Entries taken from a collection
************
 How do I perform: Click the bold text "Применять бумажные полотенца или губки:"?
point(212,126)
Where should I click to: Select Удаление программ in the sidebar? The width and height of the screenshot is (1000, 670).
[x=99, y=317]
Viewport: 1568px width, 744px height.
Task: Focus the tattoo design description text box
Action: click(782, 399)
************
_What you need to do_
In the records above, copy exactly the lines from the one that contains "Where should I" through the last, and nothing else.

_Written response_
Where should I click to: Select Удаление программ in the sidebar? The width and height of the screenshot is (1000, 670).
[x=99, y=317]
Viewport: 1568px width, 744px height.
Task: Focus the tattoo design description text box
Action: click(782, 399)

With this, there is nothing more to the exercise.